A Story from Election Night in Finland

Though this post is not strictly “education”-related, I wrote a piece earlier this year about my experience on the night of the Presidential Election in Finland, and I thought it would be worth sharing here because it helps provide a fuller context to situate my reflections on the Finnish education system. The article was recently published by the Embassy of Finland on their blog, and it is accessible here. The full text of the story is also below. It was originally written in January 2018.


Last Sunday, while walking around downtown Helsinki on our way to dinner, my colleagues and I noticed a line of people extending out of a prominent building in the heart of the city. There were around thirty or so fairly well dressed people patiently waiting under the light snowfall. For Helsinki on a Sunday night, this is enough to mark a crowd.

As we continued walking to the restaurant next door, we hypothesized what could be happening that would draw such a crowd. We eventually decided that it must have been a poll, and the crowd was waiting to vote in Finland’s presidential election. This was the first and only indication I had seen that a national election was even happening, apart from a few friends on Facebook who had marked themselves as “voting in the Finnish Presidential Election.”

My colleagues and I—all Americans in Finland as Fulbright scholars—enjoyed our traditional Finnish dinner of vendace, salmon, reindeer, and rye bread in a mostly-empty restaurant and talked about the election briefly. Having all only recently met, we did a careful dance around the topic of the last US presidential election before reaching the safe consensus that it was strange that there had been such minimal campaign ads in Finland.

As we stood up to leave, my colleague Aulikki—a Finn who had moved to the States 40 years ago—looked down at her phone with wide eyes before proclaiming, “Those people were not waiting to vote. They are there to see the president.”

I joked that we should also try to get in, but Aulikki agreed, un-phased. Even though I had already met the president once a few months prior at the American Embassy during our Fulbright Finland orientation programming, the excitement of meeting him on election night was not lost on me. I was doubtful that we would even get let in without some ticket or preauthorization—assuming they even took us seriously, given how underdressed we were, but I tagged along in any case. When I had met President Niinistö at the Embassy, I was prescreened, went through metal detectors, and was later informed that there was a heavy, mostly hidden, security presence at the event.

This time was different though.

After dinner, I followed closely behind Aulikki up the steps of the building we had seen the crowd outside before, hoping that perhaps she would be able to say something to the security guards in Finnish that might get us in the building. But when we reached the top of the stairs, the guard merely smiled at us before opening the door for us. Just like that, we were in.

At this point, Aulikki and I started frantically meandering the hall, trying to scope out if President Niinistö was indeed there, at one point accidentally cutting directly in front of the taping of a press interview. Amidst the sea of suit-clad crowd, we were clearly the only ones who had accidentally happened upon the gathering. I was confident at this point that the president was not coming, or else we would not have gotten in.

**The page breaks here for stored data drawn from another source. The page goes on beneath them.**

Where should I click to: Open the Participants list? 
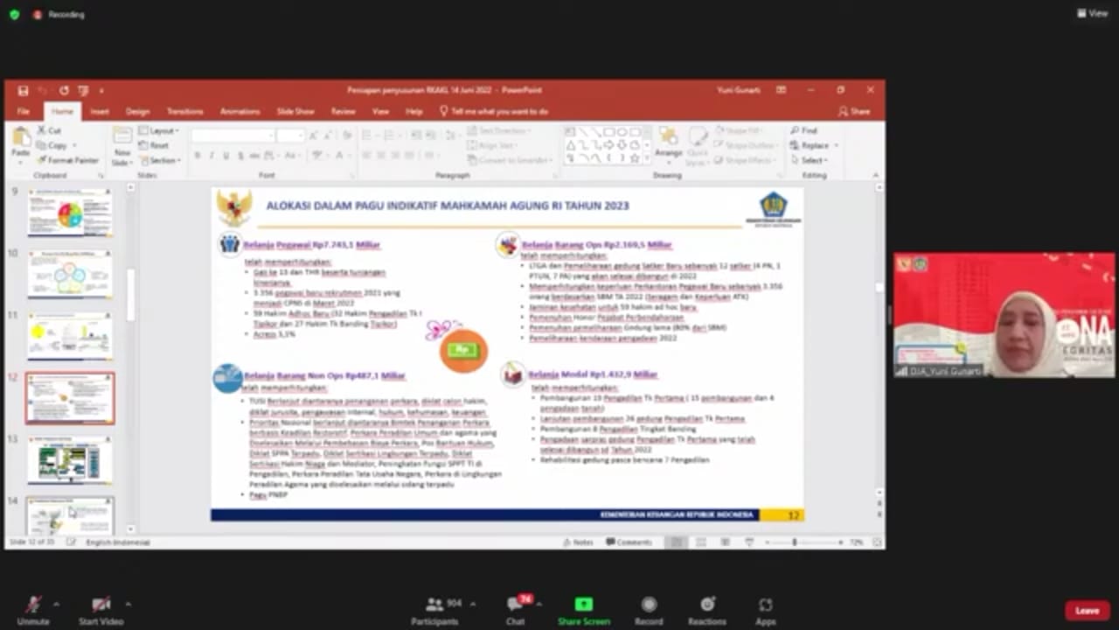pyautogui.click(x=434, y=606)
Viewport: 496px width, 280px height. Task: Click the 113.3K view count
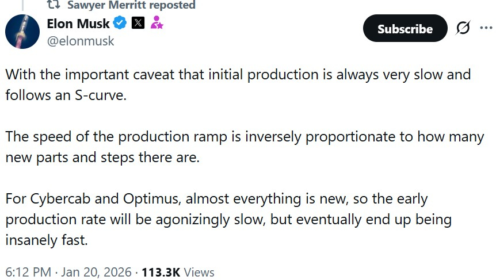[x=160, y=272]
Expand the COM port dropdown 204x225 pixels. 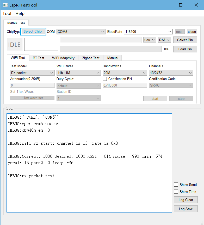point(81,32)
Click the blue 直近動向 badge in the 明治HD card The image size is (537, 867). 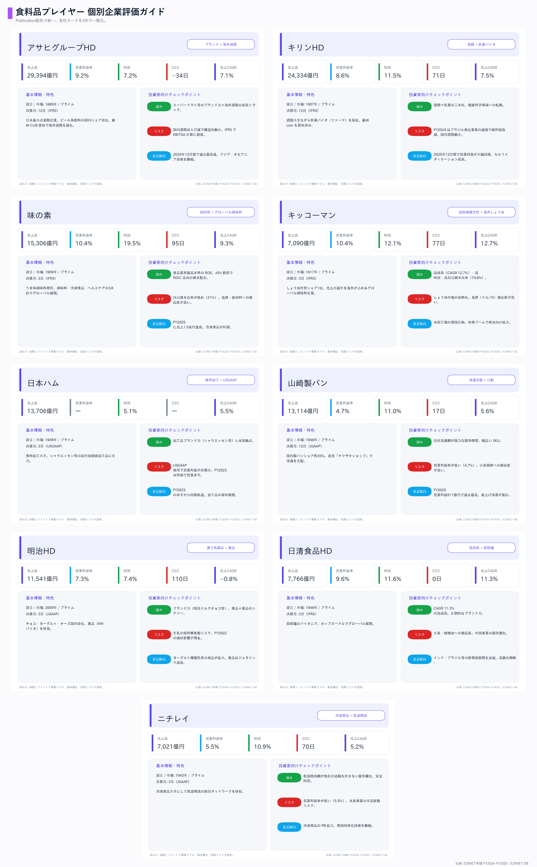159,659
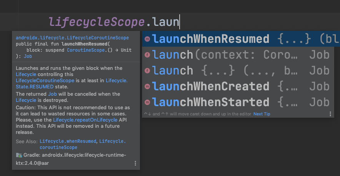Select the launchWhenCreated completion suggestion
340x176 pixels.
[211, 86]
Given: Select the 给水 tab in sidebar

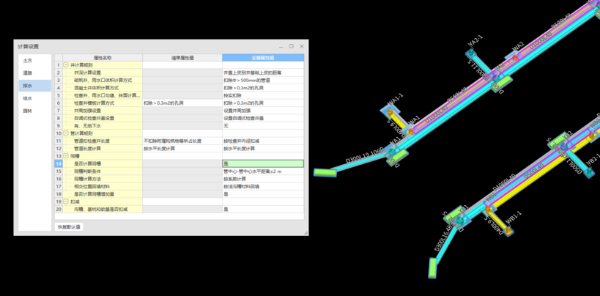Looking at the screenshot, I should coord(28,98).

Aulikki finally asked someone working the event if we had missed President Niinistö, but we learned he was still scheduled to arrive. More specifically, we were told he was arriving at 10:13PM. So we grabbed a glass of wine and made our way to the front of the room to wait the remaining forty minutes. Again to my surprise, getting to the front of that room posed no challenge at all—the room was not completely full and even the press was relaxing against the main stage.

We watched the screen with election results—Niinistö was going win with a 50 percent margin, avoiding a runoff. I looked at the screen and counted the eight—eight!—candidates who had run in the election. We eagerly waited for his acceptance speech to be screened, before realizing that it inching closer to 10:13PM and he had not given the speech yet.

Soon enough though, music was blaring, and Niinistö was walking through the crowd, shaking hands and talking with people as he made his way to the stage. In shock, I felt the members of the press starting to push from behind me to get closer to the stage, where President Niinistö then proceeded to give his acceptance speech just a few feet away from me.

I did not understand the speech because I do not speak Finnish, but as I stood there, watching the press take photos I saw the next morning on major news outlets, I understood something even greater.

In the US, the early and constant campaign ads, 24/7 media coverage, and frequent scandal makes this sort of accidental involvement with an election anything but coincidental. One does not simply wander in to an event where the president will be, in the same way one is not merely able to forget a presidential election is happening. Despite this fact, turnout rates remain lower in the US than in Finland.

And yet, in Helsinki, I had found myself caught in the heart of the Finnish presidential election—entirely by accident.